Saliva has been proposed as a diagnostic specimen for various purposes, as it is easily collected (Silbergeld36). However, in the absence of consistent and dependable saliva Pb measurements, it is not generally accepted as a reliable biomarker of Pb exposure. Saliva shows large variations in its ion content throughout the day, coupled with changes in salivary flow rates before, during, and after meals. Variations also arise depending on the manner in which saliva collection is stimulated (or not), and on the nutritional and hormonal status of the individual.
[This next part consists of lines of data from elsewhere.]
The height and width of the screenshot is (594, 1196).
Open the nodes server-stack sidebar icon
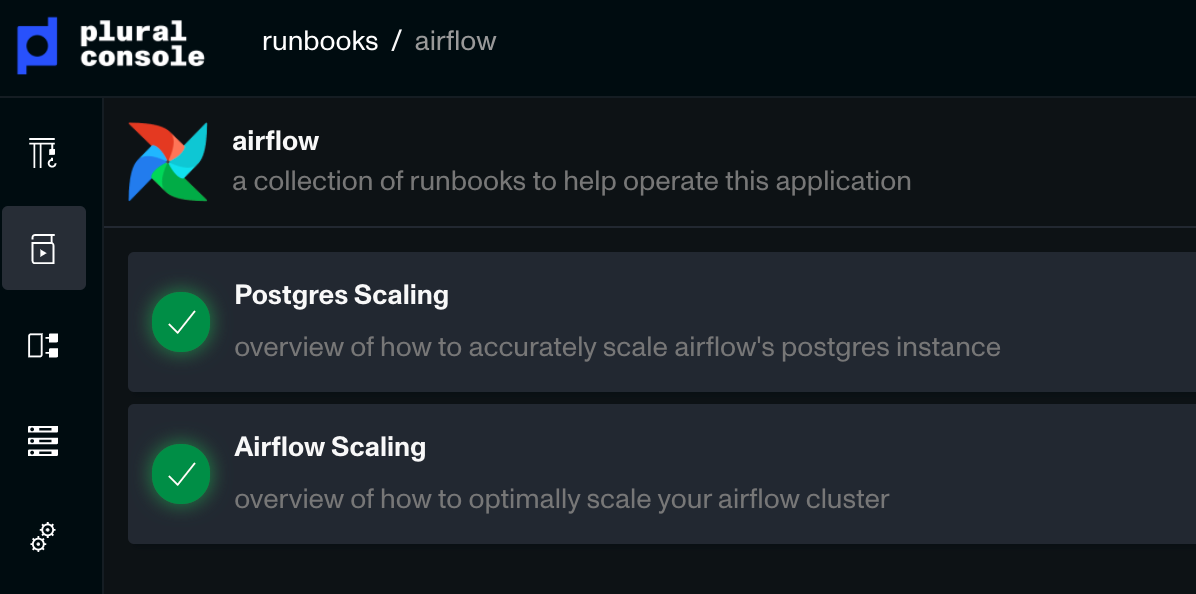click(43, 441)
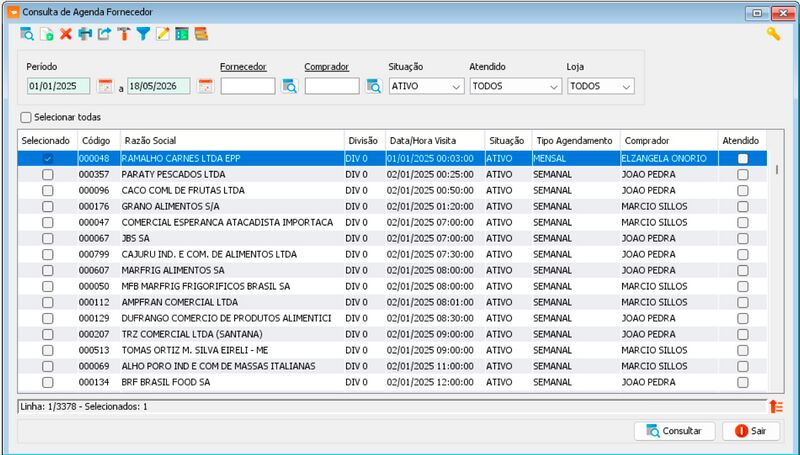Click the red X delete icon

(x=66, y=34)
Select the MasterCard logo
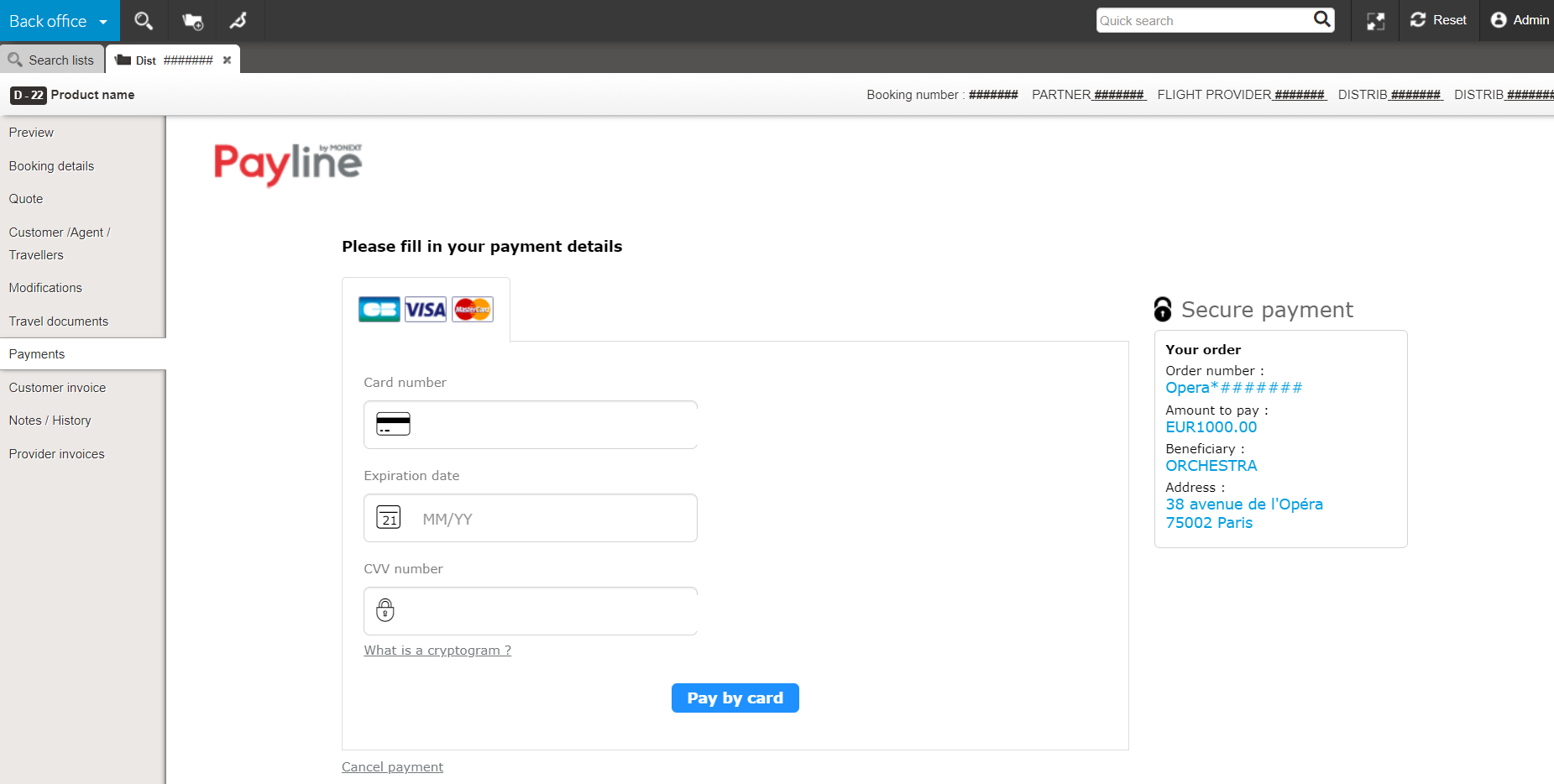 coord(473,310)
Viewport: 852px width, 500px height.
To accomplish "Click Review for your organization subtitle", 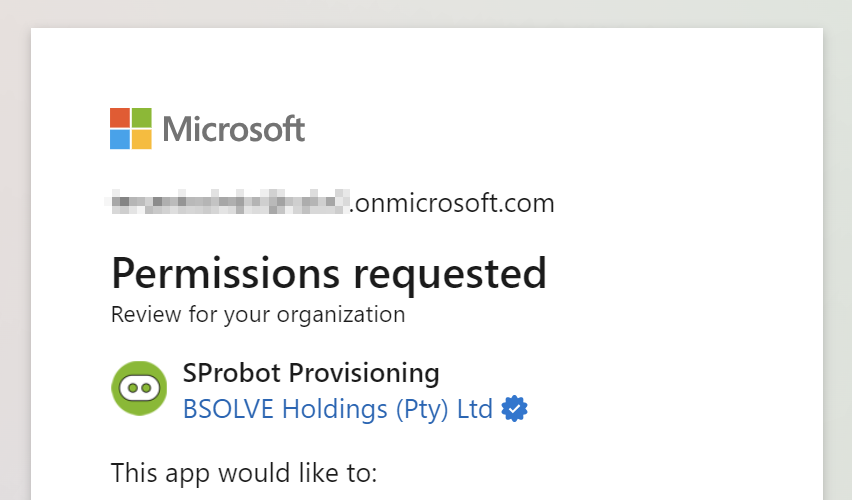I will pyautogui.click(x=258, y=315).
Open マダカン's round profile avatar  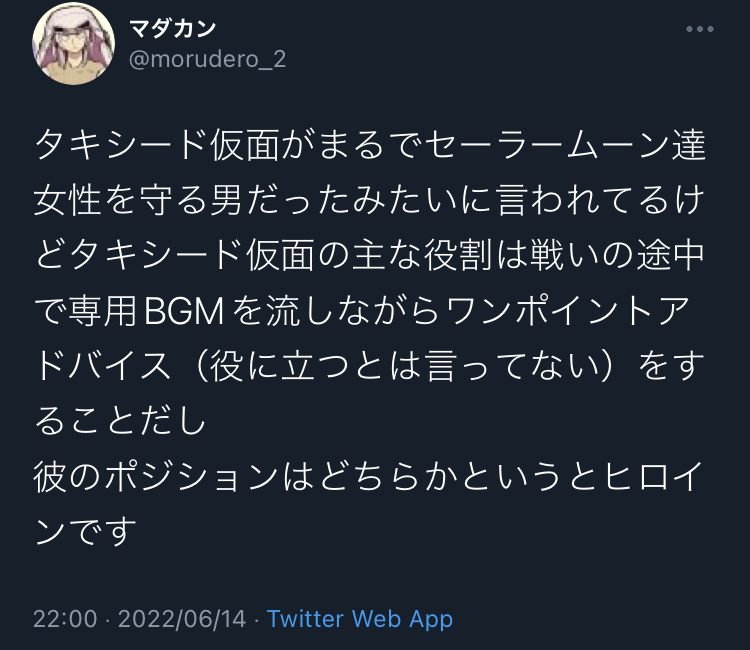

There are some data to suggest an association between Pb levels in saliva and those in either plasma or blood (Pan37, Omokhodion & Crockford38). Moreover, it has been argued that Pb in saliva is the direct excretion of the Pb fraction in diffusible plasma, i.e., the fraction not bound to proteins (Omokhodion & Crockford38). Despite the associations reported in the literature, the older saliva Pb concentrations are quite high, and the values vary from study to study. On the other hand, recent data suggest much lower saliva Pb levels, in both exposed and unexposed subjects (Koh et al.39, Wilhelm et al.40). According to Wilhelm et al. 40, Pb content in the saliva of unexposed children is usually below 0.15 µg/dL.

Uncontrolled variation in salivary flow rates, lack of standard or certified reference materials, and absence of reliable reference values for human populations are major factors that limit the utility of saliva Pb measurements. In addition, the very low levels of Pb present in saliva serve to limit the range of suitable analytical techniques thereby further diminishing the utility and reliability of this biomarker for prediction of Pb exposure.

Hair lead

Hair is a biological specimen that is easily and non-invasively collected, with minimal cost, and it is easily stored and transported to the laboratory for analysis. These attributes make hair an attractive biomonitoring substrate, at least superficially. Because lead is excreted in hair, many have suggested it for assessing Pb exposure, particularly in developing countries where specialized laboratory services may be unavailable and resources limited (Schumacher et al.41). However, there is an extensive debate ongoing about the limitations of hair as a biomarker of metal exposure generally. Here we limit the discussion to Pb exposure, although many of the issues for Pb, such as pre-analytical concerns for contamination control, sampling and reference ranges, also apply to other metals.

The ability to distinguish between Pb that is endogenous, i.e., absorbed into the blood and incorporated into the hair matrix, and Pb that is exogenous, i.e., derived from external contamination, is a major problem. During the washing step, it is assumed that exogenous Pb is completely removed whereas endogenous Pb is not. However, no consensus exists about how removal of the former is best accomplished.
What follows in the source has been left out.